▸ **Dataset**
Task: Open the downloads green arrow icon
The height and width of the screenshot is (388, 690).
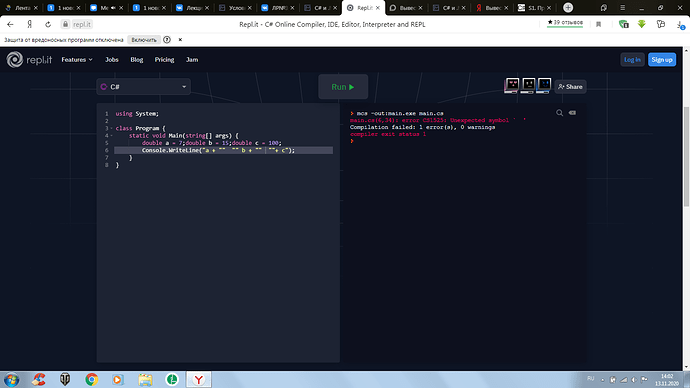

---

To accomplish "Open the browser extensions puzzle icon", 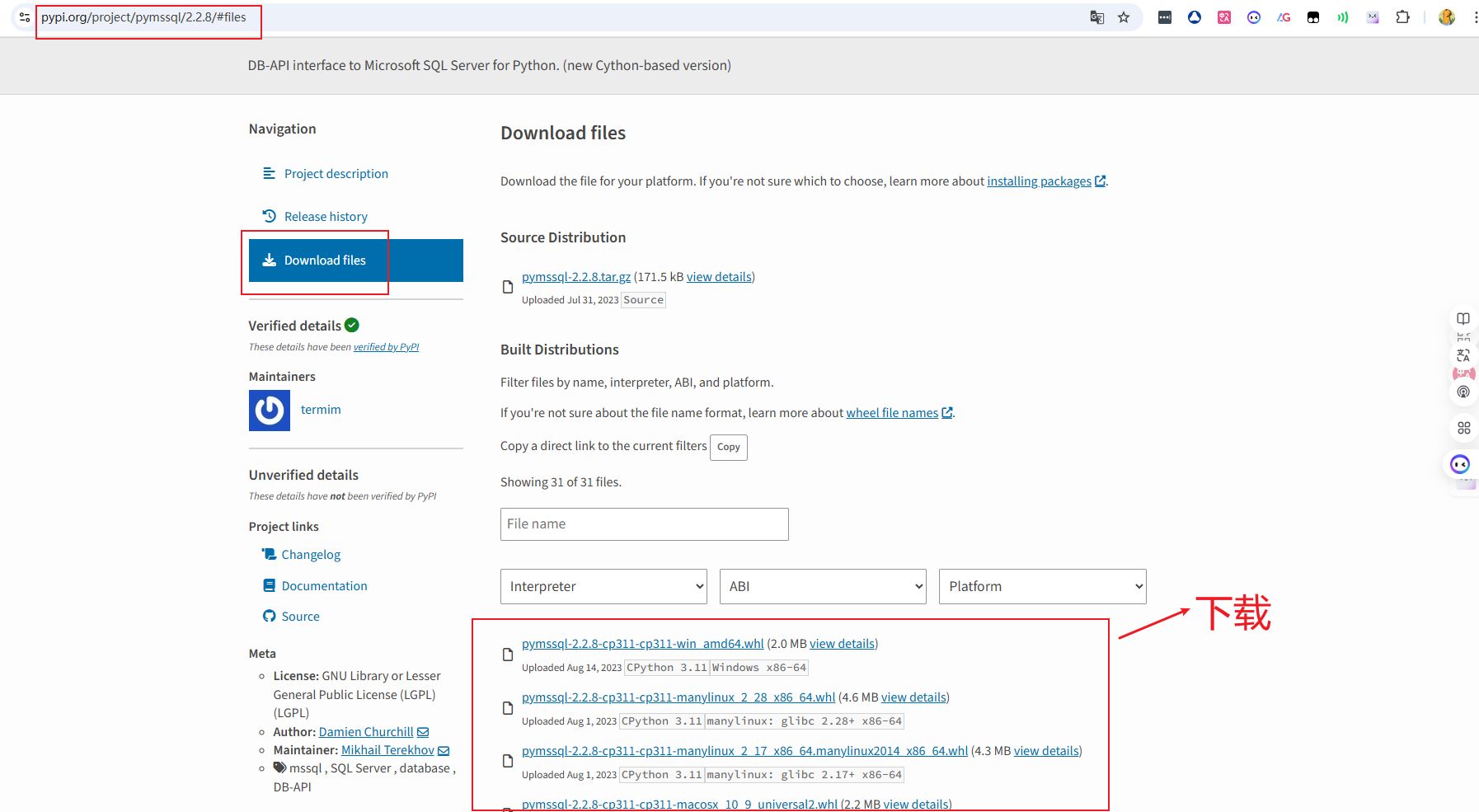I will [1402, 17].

---

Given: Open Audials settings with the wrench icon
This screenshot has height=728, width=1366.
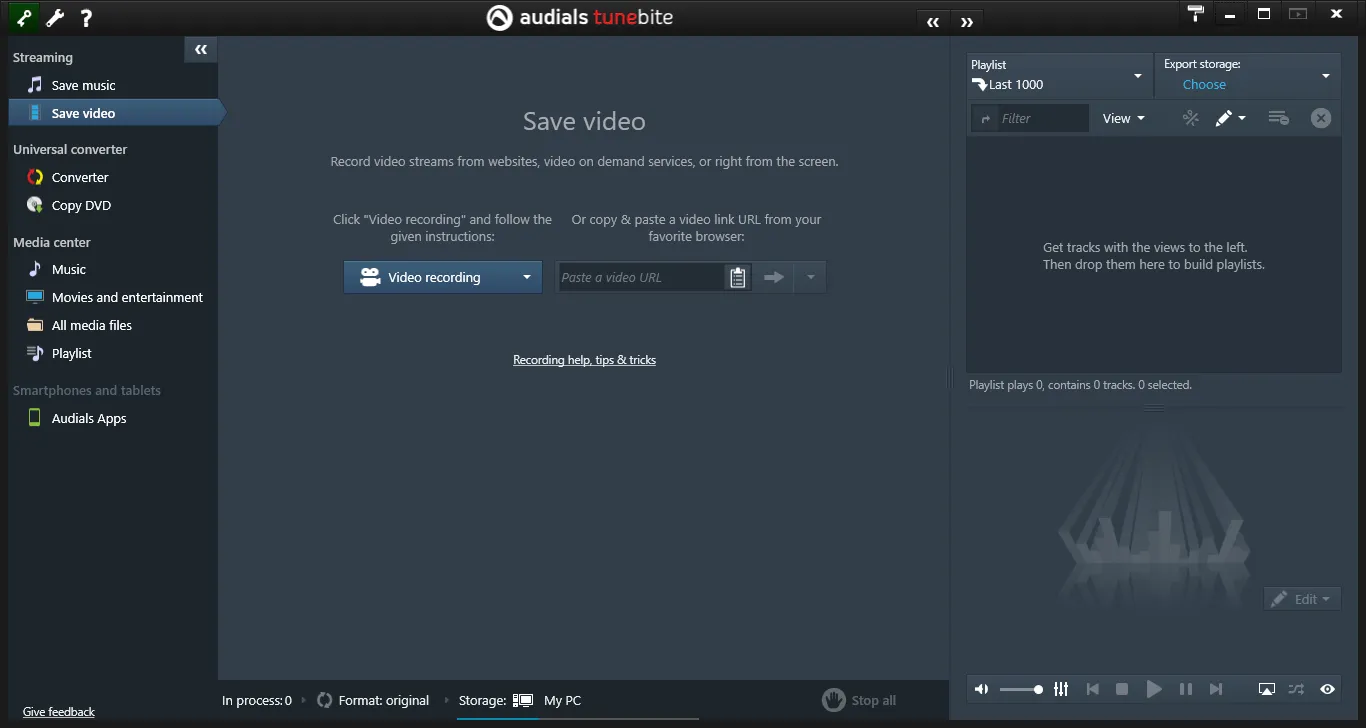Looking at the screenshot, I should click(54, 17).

▸ **Exercise brief**
Output the lines of the records above exactly as they appear, from the line containing "Task: Open the downloads green arrow icon" through the line containing "The height and".

▸ **Result of the exercise**
Task: Open the downloads green arrow icon
The height and width of the screenshot is (388, 690).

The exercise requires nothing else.